Hence, three conditions were imposed absolutely upon all those who sought in any way to find favor with the head of the State,—to ask and to obtain a residence at Versailles; to follow the court everywhere, even when sick, even when dying, and to approve of everything. Of the universal abasement of spirit which this régime brought about, the memoirs of the time are full.

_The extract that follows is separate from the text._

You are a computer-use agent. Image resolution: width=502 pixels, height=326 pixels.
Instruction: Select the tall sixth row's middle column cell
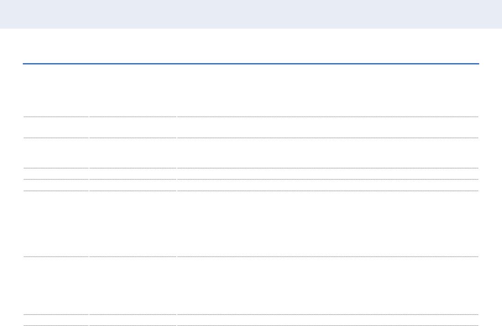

La Bruyère said: "Whoever considers how the happiness of the courtier lies wholly in the face of the prince, that he makes it the one occupation of his life to look on it, and to be seen by it, may, in some degree, comprehend how, in looking on the face of God, consists all the glory and happiness of the saint." The Duc de Richelieu wrote: "I pray the king on my knees that he will permit me to come sometimes to pay my court to him, for I had rather die than be two months without seeing him." A court-preacher, preaching one day before the king on the familiar topic, dwelt upon it: "We shall all die, all, all!" A sudden and involuntary movement of the monarch reminded him that he had touched upon a theme displeasing to royalty. In his dismay and confusion he hastened to qualify his assertion: "Yes, sire, almost all." Louis XIV, it is said, looked forward to continuing his rôle of Grand Monarque, even in the next world.